On 11 March 2013, an agreement was made between AirAsia Philippines to swap shares with Philippine-based airline Zest Airways. Zest Airways received a mix of $16 million cash and a 13% share in AirAsia Philippines, while AirAsia Philippines now owns 85% of Zest Airways, with 49% of its voting rights. The deal closed on 10 May 2013. The agreement also gives AirAsia Philippines access to Ninoy Aquino International Airport, allowing further growth of its route network. By October 2013, AirAsia Philippines closed its clark hub and moved its operations to its new Manila hub.

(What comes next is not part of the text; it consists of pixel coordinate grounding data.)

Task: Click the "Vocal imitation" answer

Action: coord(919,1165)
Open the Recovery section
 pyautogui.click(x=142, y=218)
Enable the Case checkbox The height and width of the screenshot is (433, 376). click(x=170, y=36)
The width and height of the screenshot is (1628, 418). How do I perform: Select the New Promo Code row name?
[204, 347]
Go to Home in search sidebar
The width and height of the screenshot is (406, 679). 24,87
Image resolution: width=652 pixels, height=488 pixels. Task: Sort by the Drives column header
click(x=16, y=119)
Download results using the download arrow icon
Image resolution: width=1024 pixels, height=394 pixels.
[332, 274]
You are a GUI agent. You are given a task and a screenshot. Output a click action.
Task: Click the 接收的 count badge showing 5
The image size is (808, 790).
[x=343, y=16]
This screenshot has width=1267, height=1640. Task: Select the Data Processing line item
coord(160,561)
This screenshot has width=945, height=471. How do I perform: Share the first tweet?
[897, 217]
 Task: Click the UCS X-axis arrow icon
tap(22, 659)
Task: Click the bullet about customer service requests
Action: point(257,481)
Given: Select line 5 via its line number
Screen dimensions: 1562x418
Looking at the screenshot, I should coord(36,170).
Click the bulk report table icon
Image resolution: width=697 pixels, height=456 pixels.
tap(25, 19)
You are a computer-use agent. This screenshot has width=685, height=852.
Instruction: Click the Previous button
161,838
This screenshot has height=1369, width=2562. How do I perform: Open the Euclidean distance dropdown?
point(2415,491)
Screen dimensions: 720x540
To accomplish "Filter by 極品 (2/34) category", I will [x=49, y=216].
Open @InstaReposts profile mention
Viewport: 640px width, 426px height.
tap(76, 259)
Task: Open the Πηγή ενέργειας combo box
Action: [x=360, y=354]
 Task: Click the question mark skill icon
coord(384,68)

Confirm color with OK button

In 2015, AirAsia Zest merged with AirAsia Philippines. Following the merger, the newly consolidated airline was renamed as Philippines AirAsia. It operated under the former AirAsia Zest air operator's certificate, resulting in the airline's IATA code change from PQ to Z2, while the ICAO code remained unchanged. Its expansion continued by adding more destinations, reopening its Clark hub in March 2017, and the launch of more secondary bases in the Philippines.

The COVID-19 pandemic has adversely affected Philippines AirAsia's business. Plans for Philippines AirAsia to debut in the Philippine Stock Exchange within 2020 was deferred in March 2020, with the airline management deciding to focus on expanding its domestic operations after a government ban on China and South Korea in response to the worsening health situation threatened 30% of the airlines' revenue.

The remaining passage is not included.